Our second article will further detail the company’s strategy. To summarise, the company has a 100pc working interest in five Georgian onshore licence blocks, including IX and XIB, where production during the 1980s peaked at 67,000 bopd. BLOE is currently producing across six fields within four licenses, pursuing a four-project strategy guided by the principles of low risk development and appraisal, and high impact exploration.

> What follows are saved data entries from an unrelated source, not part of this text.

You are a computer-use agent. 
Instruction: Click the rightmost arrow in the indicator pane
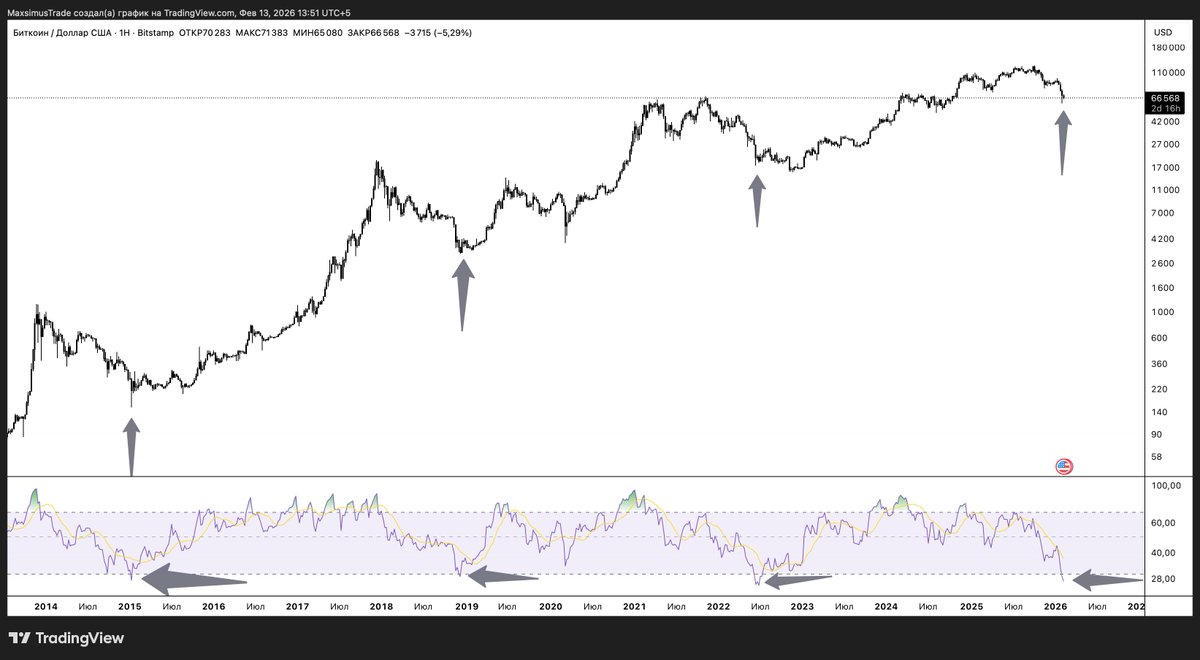pos(1105,579)
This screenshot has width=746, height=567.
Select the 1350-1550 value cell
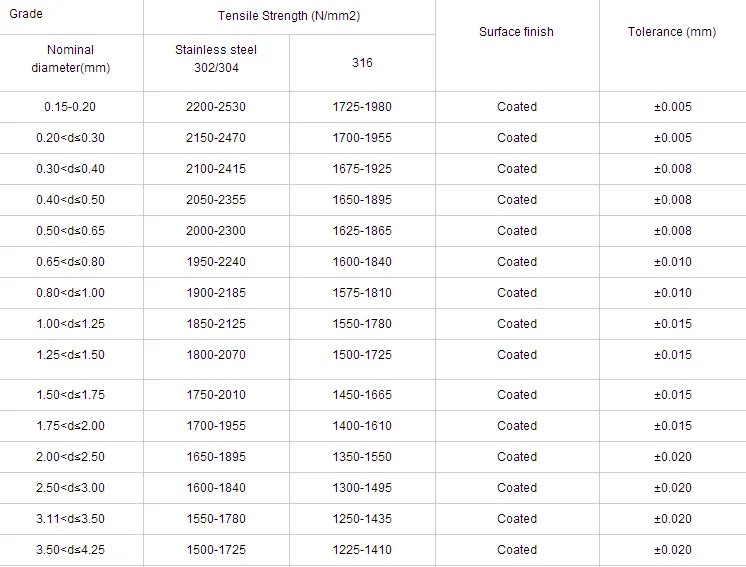(x=362, y=457)
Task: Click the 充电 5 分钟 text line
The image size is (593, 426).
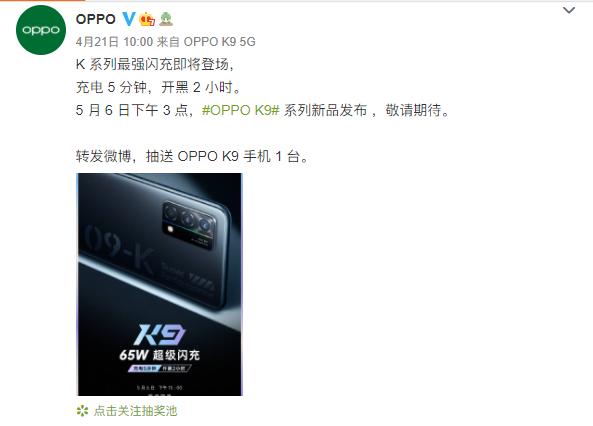Action: (158, 87)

Project I is focused on a region intersecting the company’s West Rustavi and XIF blocks developing 3C Contingent Resources of 27.5 MMbbls. Project II is evaluating large, undrained areas of the deeper zones of the Middle Eocene reservoir in the Patardzeuli filed on the XIB licence, testing 200 MMbbl 2C Contingent Resources. Project III is appraising the commercialisation of substantial contingent resources of gas – 984 BCF 2C Contingent Resources – in the XIB & XIF licenses, within the Lower Eocene, Paleocene and Upper Cretaceous geological formations. And Project IV is focused on exploration of extensive structures contiguous to a proven 200 M Mbbls field.

The first phase of Project I secured back-to-back drilling success through the company’s JKT-01Z and WR-B01Za wells, allowing BLOE to record Q2 production of an average 664 boepd, and to go ahead with the drilling of two further side-tracks and a new well. The latest well, WR-34Z, reached total depth last week and testing is about to commence.

Our previous coverage of BLOE has offered extensive coverage of the company’s operational progress. Look out for much more detail in our next article. At the time of writing BLOE’s price was 1.3p and its market cap £8.5m
Posted at 28/7/2023 11:03 by bibs
Market awakening:

Block Energy (AIM:BLOE) continues to roll out its multi-tiered strategy to unlock the full potential of a now extensive portfolio of oil and gas assets in the country of Georgia.

The company was founded to bring cutting edge drilling technology to a geology that has offered rich indications of its potential since the Soviet era, and thereby serve a Georgian energy market almost completely dependent on imports from neighbouring countries.

BLOE joined AIM five years ago with a set of fields on the outskirts of capital city Tbilisi, notably West Rustavi, which produced 50 Mbbls of light sweet crude during the late 20th century, with contingent resources of 38 MMbbls oil and 608 BCF gas in the Middle, Upper and Lower Eocene formations. In 2020 BLOE’s acreage multiplied more than 30 times when the company acquired assets adjacent to West Rustavi from departing operator SLB, opening new development opportunities including Block XIB, a prolific producer which has yielded 180 million bbls of oil from the Middle Eocene reservoir, rates peaking in the 1980s at 67,000 bopd. The new assets increased the company’s 2P reserves of oil and gas by 64 MMboe, 2C contingent resources by 29 MMboe, and prospective resources by 245 MMboe.

BLOE’s strategy is organised into four projects. Project I seeks to develop the Middle Eocene layer in the West Rustavi/Krtsanisi field. Project II focuses on infill development at the Middle Eocene oil reservoir in the Patardzeuli oil field in Block XIB. Projected funds from Projects I and II will anchor Project III, a longer term venture to appraise and develop the extensive natural gas resources that BLOE’s analysis indicates is present in the Eocene layer under the former SLB Blocks XIF and XIB. Project IV is a farm-out agreement with Georgia’s national oil company for a work programme on areas of the XIB licence not previously covered by the strategy.

The primary focus in recent months has been drilling progress at Project I, which has allowed BLOE to deliver record production with an average rate of 664 boepd. A third Project I well was spudded earlier this summer.

With a clear strategy to serve a well defined market, BLOE is best viewed as a longer term hold. The company has made solid progress over the past few years towards establishing itself as a major player in the Caucasian energy market. BLOE’s share price at the time of writing was 1.2p and its market cap £8.3m.